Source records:
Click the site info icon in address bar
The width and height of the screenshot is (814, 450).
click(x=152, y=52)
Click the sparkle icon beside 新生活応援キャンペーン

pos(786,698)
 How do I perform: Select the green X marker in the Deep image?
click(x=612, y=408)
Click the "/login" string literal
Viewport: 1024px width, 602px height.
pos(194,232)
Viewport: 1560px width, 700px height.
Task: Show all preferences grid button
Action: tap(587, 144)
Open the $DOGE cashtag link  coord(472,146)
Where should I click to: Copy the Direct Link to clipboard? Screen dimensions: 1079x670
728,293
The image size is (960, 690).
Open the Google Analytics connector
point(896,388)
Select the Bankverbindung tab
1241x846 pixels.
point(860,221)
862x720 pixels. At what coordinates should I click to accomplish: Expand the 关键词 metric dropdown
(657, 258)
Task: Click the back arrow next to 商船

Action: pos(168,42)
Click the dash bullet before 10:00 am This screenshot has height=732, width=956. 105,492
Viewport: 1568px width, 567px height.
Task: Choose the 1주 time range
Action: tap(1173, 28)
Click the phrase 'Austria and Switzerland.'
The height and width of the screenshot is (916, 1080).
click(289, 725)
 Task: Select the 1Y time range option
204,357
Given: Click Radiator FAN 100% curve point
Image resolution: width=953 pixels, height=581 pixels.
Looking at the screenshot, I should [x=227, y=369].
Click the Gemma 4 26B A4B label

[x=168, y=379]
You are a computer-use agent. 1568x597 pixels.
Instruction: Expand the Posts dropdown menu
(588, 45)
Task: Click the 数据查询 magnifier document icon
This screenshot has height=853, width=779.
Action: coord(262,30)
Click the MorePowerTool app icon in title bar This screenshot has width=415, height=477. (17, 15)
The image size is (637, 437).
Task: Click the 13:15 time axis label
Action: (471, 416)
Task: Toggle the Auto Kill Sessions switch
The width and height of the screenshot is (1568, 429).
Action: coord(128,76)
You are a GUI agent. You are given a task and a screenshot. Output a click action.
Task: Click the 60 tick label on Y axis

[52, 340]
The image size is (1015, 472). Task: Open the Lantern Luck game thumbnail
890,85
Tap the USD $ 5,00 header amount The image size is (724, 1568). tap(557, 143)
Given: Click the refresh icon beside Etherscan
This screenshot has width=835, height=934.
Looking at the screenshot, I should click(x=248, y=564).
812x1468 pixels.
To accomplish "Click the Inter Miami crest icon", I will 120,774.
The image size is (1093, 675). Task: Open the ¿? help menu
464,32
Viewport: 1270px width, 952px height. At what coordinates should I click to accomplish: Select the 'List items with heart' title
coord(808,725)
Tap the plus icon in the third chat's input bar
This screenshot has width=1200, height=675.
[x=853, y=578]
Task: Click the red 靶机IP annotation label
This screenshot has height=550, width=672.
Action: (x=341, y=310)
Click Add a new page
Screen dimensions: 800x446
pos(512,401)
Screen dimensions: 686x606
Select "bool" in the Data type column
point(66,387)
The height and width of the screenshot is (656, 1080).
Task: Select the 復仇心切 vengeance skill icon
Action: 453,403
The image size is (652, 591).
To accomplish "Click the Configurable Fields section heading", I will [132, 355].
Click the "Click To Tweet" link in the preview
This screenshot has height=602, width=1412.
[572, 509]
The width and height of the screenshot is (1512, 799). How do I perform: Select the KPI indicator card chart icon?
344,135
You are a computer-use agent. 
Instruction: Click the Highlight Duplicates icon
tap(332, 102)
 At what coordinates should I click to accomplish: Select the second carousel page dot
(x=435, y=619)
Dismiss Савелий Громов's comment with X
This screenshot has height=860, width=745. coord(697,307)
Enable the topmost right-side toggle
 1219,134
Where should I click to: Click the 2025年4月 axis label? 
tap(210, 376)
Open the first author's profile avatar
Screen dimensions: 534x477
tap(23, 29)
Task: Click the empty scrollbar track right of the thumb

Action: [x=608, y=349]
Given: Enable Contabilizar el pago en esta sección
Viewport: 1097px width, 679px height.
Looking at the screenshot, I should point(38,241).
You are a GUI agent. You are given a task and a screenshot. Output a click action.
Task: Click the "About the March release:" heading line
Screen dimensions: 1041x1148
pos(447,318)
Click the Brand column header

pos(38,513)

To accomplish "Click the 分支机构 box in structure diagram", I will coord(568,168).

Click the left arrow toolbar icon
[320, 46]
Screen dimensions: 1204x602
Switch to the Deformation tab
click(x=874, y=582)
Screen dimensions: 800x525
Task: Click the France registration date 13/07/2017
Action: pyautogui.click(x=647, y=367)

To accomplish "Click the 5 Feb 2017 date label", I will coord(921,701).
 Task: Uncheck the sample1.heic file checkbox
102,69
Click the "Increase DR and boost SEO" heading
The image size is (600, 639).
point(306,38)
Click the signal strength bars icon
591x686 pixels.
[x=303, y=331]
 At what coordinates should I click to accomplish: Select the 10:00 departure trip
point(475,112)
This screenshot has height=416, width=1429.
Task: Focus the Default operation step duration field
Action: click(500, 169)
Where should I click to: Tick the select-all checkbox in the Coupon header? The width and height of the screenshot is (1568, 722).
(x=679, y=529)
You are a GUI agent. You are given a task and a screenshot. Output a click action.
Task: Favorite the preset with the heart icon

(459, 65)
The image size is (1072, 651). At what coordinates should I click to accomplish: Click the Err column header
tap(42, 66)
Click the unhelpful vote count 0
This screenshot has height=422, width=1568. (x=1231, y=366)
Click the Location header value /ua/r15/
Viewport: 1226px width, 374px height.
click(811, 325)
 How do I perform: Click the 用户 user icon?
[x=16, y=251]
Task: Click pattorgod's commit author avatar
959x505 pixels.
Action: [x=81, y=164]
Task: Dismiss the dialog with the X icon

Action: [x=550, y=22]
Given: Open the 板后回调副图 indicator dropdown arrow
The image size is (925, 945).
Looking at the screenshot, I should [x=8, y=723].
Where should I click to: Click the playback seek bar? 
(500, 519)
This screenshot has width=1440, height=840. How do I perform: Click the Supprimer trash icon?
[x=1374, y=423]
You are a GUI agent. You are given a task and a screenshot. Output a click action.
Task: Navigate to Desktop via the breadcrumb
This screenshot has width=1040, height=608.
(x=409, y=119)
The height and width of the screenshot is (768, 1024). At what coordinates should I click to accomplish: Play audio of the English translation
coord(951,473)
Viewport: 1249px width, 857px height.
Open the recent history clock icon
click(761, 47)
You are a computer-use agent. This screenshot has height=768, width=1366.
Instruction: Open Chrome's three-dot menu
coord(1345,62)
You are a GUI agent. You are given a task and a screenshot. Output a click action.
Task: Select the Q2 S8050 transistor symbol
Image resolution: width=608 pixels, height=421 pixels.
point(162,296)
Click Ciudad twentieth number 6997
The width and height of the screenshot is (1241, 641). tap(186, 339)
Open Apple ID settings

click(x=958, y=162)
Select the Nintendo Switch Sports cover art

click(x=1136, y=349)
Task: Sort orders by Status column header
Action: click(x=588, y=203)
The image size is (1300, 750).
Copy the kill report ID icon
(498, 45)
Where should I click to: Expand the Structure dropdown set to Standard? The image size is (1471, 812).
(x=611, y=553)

§ Required work:
Copy each line from the data above that includes "computer".

§ Solution:
You are a computer-use agent. 1568x597 pixels.
You are a computer-use agent. 
You are a computer-use agent. This screenshot has height=768, width=1366.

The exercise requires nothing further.